WORK TO COMPLETE =
Restate the data below word for word, leaving nothing out.

[Saved data entries]

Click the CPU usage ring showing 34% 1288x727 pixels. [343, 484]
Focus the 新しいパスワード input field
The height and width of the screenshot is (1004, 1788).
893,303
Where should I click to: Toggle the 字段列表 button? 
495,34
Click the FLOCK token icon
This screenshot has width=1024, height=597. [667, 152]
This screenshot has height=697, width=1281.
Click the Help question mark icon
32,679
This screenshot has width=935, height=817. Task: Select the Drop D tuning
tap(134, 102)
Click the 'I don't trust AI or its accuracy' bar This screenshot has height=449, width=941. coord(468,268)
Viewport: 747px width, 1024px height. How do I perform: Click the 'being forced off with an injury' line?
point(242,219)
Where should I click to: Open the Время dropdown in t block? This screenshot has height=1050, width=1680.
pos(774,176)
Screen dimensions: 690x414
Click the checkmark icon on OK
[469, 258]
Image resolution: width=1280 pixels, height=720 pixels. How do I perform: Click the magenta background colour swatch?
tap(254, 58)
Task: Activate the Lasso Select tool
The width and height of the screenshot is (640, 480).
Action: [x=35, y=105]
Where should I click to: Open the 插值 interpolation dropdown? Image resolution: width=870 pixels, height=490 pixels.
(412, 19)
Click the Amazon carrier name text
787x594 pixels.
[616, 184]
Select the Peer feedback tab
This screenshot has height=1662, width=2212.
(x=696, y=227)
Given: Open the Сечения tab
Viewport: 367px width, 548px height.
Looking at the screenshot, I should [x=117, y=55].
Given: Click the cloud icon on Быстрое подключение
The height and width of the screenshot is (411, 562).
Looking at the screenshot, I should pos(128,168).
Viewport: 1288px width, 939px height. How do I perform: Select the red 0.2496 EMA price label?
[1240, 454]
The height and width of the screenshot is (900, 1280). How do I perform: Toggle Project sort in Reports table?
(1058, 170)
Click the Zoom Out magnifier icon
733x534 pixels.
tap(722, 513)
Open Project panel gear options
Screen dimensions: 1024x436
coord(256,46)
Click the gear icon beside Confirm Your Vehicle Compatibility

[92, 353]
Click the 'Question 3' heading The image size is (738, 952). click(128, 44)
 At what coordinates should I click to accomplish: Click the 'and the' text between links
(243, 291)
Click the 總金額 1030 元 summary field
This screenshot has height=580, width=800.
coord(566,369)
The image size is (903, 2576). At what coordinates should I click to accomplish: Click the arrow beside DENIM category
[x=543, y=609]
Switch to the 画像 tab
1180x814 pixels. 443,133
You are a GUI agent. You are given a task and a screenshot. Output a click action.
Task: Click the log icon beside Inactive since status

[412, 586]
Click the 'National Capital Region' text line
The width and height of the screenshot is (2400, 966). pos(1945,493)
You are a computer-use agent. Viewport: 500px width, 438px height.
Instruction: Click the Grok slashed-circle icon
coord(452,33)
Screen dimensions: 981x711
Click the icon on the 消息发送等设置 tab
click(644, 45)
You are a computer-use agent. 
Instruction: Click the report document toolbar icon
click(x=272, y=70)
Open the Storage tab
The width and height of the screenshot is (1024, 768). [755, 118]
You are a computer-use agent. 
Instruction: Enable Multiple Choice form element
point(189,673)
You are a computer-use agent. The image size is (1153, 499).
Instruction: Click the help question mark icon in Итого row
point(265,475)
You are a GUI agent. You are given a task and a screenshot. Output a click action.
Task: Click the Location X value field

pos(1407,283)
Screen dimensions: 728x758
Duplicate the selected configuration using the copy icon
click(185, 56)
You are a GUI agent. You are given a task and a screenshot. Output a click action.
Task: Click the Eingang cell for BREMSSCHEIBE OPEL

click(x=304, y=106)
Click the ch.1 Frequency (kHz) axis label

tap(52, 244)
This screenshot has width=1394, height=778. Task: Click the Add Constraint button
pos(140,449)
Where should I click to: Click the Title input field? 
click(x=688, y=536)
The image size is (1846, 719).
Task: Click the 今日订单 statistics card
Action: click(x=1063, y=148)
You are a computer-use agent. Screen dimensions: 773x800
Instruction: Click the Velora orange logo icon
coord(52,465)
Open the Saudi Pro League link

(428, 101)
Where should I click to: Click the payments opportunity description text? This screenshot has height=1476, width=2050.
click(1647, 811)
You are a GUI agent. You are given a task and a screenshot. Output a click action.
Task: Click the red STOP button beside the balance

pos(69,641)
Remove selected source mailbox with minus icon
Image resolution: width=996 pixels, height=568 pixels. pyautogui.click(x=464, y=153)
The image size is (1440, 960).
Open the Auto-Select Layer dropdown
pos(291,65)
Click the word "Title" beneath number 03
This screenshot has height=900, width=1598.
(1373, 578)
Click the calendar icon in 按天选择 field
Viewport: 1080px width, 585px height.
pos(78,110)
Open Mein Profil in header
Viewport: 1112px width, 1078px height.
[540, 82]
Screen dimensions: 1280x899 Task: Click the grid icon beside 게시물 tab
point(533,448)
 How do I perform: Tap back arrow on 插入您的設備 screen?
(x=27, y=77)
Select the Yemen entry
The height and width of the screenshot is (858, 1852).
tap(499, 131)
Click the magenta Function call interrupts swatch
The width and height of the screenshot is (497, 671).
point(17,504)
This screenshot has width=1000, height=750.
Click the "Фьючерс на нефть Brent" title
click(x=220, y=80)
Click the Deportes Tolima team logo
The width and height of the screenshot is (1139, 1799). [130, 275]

EXPECTED ANSWER =
Click the CPU usage ring showing 34% 1288x727 pixels. [343, 484]
Focus the 新しいパスワード input field
The height and width of the screenshot is (1004, 1788).
893,303
Where should I click to: Toggle the 字段列表 button? 
495,34
Click the FLOCK token icon
This screenshot has width=1024, height=597. [667, 152]
This screenshot has height=697, width=1281.
Click the Help question mark icon
32,679
This screenshot has width=935, height=817. Task: Select the Drop D tuning
tap(134, 102)
Click the 'I don't trust AI or its accuracy' bar This screenshot has height=449, width=941. coord(468,268)
Viewport: 747px width, 1024px height. How do I perform: Click the 'being forced off with an injury' line?
point(242,219)
Where should I click to: Open the Время dropdown in t block? This screenshot has height=1050, width=1680.
pos(774,176)
Screen dimensions: 690x414
Click the checkmark icon on OK
[469, 258]
Image resolution: width=1280 pixels, height=720 pixels. How do I perform: Click the magenta background colour swatch?
tap(254, 58)
Task: Activate the Lasso Select tool
The width and height of the screenshot is (640, 480).
Action: [x=35, y=105]
Where should I click to: Open the 插值 interpolation dropdown? Image resolution: width=870 pixels, height=490 pixels.
(412, 19)
Click the Amazon carrier name text
787x594 pixels.
[616, 184]
Select the Peer feedback tab
This screenshot has height=1662, width=2212.
(x=696, y=227)
Given: Open the Сечения tab
Viewport: 367px width, 548px height.
Looking at the screenshot, I should [x=117, y=55].
Given: Click the cloud icon on Быстрое подключение
The height and width of the screenshot is (411, 562).
Looking at the screenshot, I should pos(128,168).
Viewport: 1288px width, 939px height. How do I perform: Select the red 0.2496 EMA price label?
[1240, 454]
The height and width of the screenshot is (900, 1280). How do I perform: Toggle Project sort in Reports table?
(1058, 170)
Click the Zoom Out magnifier icon
733x534 pixels.
tap(722, 513)
Open Project panel gear options
Screen dimensions: 1024x436
coord(256,46)
Click the gear icon beside Confirm Your Vehicle Compatibility

[92, 353]
Click the 'Question 3' heading The image size is (738, 952). click(128, 44)
 At what coordinates should I click to accomplish: Click the 'and the' text between links
(243, 291)
Click the 總金額 1030 元 summary field
This screenshot has height=580, width=800.
coord(566,369)
The image size is (903, 2576). At what coordinates should I click to accomplish: Click the arrow beside DENIM category
[x=543, y=609]
Switch to the 画像 tab
1180x814 pixels. 443,133
You are a GUI agent. You are given a task and a screenshot. Output a click action.
Task: Click the log icon beside Inactive since status

[412, 586]
Click the 'National Capital Region' text line
The width and height of the screenshot is (2400, 966). pos(1945,493)
You are a computer-use agent. Viewport: 500px width, 438px height.
Instruction: Click the Grok slashed-circle icon
coord(452,33)
Screen dimensions: 981x711
Click the icon on the 消息发送等设置 tab
click(644, 45)
You are a computer-use agent. 
Instruction: Click the report document toolbar icon
click(x=272, y=70)
Open the Storage tab
The width and height of the screenshot is (1024, 768). [755, 118]
You are a computer-use agent. 
Instruction: Enable Multiple Choice form element
point(189,673)
You are a computer-use agent. The image size is (1153, 499).
Instruction: Click the help question mark icon in Итого row
point(265,475)
You are a GUI agent. You are given a task and a screenshot. Output a click action.
Task: Click the Location X value field

pos(1407,283)
Screen dimensions: 728x758
Duplicate the selected configuration using the copy icon
click(185, 56)
You are a GUI agent. You are given a task and a screenshot. Output a click action.
Task: Click the Eingang cell for BREMSSCHEIBE OPEL

click(x=304, y=106)
Click the ch.1 Frequency (kHz) axis label

tap(52, 244)
This screenshot has width=1394, height=778. Task: Click the Add Constraint button
pos(140,449)
Where should I click to: Click the Title input field? 
click(x=688, y=536)
The image size is (1846, 719).
Task: Click the 今日订单 statistics card
Action: click(x=1063, y=148)
You are a computer-use agent. Screen dimensions: 773x800
Instruction: Click the Velora orange logo icon
coord(52,465)
Open the Saudi Pro League link

(428, 101)
Where should I click to: Click the payments opportunity description text? This screenshot has height=1476, width=2050.
click(1647, 811)
You are a GUI agent. You are given a task and a screenshot. Output a click action.
Task: Click the red STOP button beside the balance

pos(69,641)
Remove selected source mailbox with minus icon
Image resolution: width=996 pixels, height=568 pixels. pyautogui.click(x=464, y=153)
The image size is (1440, 960).
Open the Auto-Select Layer dropdown
pos(291,65)
Click the word "Title" beneath number 03
This screenshot has height=900, width=1598.
(1373, 578)
Click the calendar icon in 按天选择 field
Viewport: 1080px width, 585px height.
pos(78,110)
Open Mein Profil in header
Viewport: 1112px width, 1078px height.
[540, 82]
Screen dimensions: 1280x899 Task: Click the grid icon beside 게시물 tab
point(533,448)
 How do I perform: Tap back arrow on 插入您的設備 screen?
(x=27, y=77)
Select the Yemen entry
The height and width of the screenshot is (858, 1852).
tap(499, 131)
Click the magenta Function call interrupts swatch
The width and height of the screenshot is (497, 671).
point(17,504)
This screenshot has width=1000, height=750.
Click the "Фьючерс на нефть Brent" title
click(x=220, y=80)
Click the Deportes Tolima team logo
The width and height of the screenshot is (1139, 1799). [130, 275]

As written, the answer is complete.